The young orderly was shoved aside as one of the bigger men vaulted down the stairs, launching himself toward the ranting patient with both arms outstretched. Somehow, the man in the gown managed to hop back and gain enough footing to perch upon the sill of the closest window. He remained there for less than a second before gravity dragged him down again. By the time his feet touched the floor, the second big fellow was coming at him.
“You’ll have to leave, sir,” the woman from the front desk said as she continued herding Nate toward the main entrance. “We have a situation here.”
“Sure as hell do,” Nate grunted as he put his back to her and raced outside on his own. The door was immediately slammed shut behind him, which did nothing to mask the sounds of struggle from within the house.

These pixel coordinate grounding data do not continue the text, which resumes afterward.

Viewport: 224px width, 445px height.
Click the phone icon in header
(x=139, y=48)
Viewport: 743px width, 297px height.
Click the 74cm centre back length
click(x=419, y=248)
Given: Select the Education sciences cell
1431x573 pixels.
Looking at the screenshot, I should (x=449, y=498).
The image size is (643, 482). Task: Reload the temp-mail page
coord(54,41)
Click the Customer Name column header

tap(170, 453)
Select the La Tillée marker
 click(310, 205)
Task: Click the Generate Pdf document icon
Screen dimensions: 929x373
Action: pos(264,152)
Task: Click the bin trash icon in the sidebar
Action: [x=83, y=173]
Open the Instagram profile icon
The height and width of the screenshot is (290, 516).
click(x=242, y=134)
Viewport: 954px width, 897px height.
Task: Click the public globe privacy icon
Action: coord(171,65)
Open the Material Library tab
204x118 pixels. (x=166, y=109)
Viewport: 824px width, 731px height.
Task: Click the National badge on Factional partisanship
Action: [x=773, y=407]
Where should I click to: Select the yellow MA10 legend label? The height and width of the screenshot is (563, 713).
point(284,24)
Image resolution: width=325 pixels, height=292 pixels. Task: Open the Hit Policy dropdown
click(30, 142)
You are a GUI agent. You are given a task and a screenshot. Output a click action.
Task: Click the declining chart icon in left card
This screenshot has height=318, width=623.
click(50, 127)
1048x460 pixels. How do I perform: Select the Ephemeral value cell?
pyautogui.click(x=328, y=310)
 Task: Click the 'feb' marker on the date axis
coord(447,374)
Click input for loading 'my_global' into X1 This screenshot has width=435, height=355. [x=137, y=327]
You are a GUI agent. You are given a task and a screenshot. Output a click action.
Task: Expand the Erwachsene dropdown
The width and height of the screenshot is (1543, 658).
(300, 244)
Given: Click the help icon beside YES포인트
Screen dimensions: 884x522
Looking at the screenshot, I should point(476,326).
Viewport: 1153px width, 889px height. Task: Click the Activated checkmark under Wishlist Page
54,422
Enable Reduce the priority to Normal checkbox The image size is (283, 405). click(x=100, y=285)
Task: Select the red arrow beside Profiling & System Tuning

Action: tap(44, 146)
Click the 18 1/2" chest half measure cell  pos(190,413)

“Need a hand?” Frank asked from his saddle.
“Just stay put and watch the road,” Nate shouted as he stomped past the girl in the rocker to run along the wide porch toward a corner of the mansion. “Make sure nobody gets to that carriage house!”
Before Nate could round the corner, two men shattered a window and spilled outside. One of the big orderlies landed heavily on his back with the man in the gown on top of him. Nate drew his pistol and roared, “Both of you stop!”
/>
Neither man was listening. The slender one in the gown thumped a fist against the orderly’s shoulder and cocked his other hand up over his head like a hammer he intended to drop. His raised fist was wrapped around a shiny fork with three wickedly long tines. Nate sighted along his barrel for as long as he dared before squeezing his trigger. The Remington bucked against his palm, sending its bullet through the middle of the crazy man’s improvised weapon.
Before Nate could follow up, a heavy hand dropped onto his shoulder and spun him around so he could look into a pair of dark eyes set within a red face atop a thickly veined neck. “No guns around the patients!” a muscular orderly said. “Hand it over, or you’ll be hurt worse than him.”
The woman from behind the front desk came outside, hollering, “He’s a deputy!”
The orderly let Nate go and grunted, “Just step aside and let us do our jobs.”
Suddenly, something poked Nate in the shoulder. It was a sharp, jabbing impact from something much narrower than a fingertip. When the object fell onto his boot, Nate looked down to find the severed handle of the fork that had been in the patient’s hand. Less than a second later, something else hissed through the air. The orderly let out a surprised yelp and twisted around to reach over his shoulder. Lodged in the thick meat a few inches below the back of his neck and just out of his reach was another fork from the same set that had been stolen by the patient.
Another orderly climbed through the window and was promptly dispatched by a spoon. Its tip cracked solidly against the bridge of the orderly’s nose, causing the young man to stagger. The patient shoved him back through the window and then bolted for the carriage house.
“To hell with this place!” the escaping madman hollered. “And to hell with all of you!”
By the time Nate yanked the fork from the orderly’s back and shoved him aside, he was nearly tripped up by the one with the spoon welt on his face, who was tentatively climbing through the window again. “I’ll handle this,” Nate said as he sped by. That was enough to convince the orderly to climb right back inside again.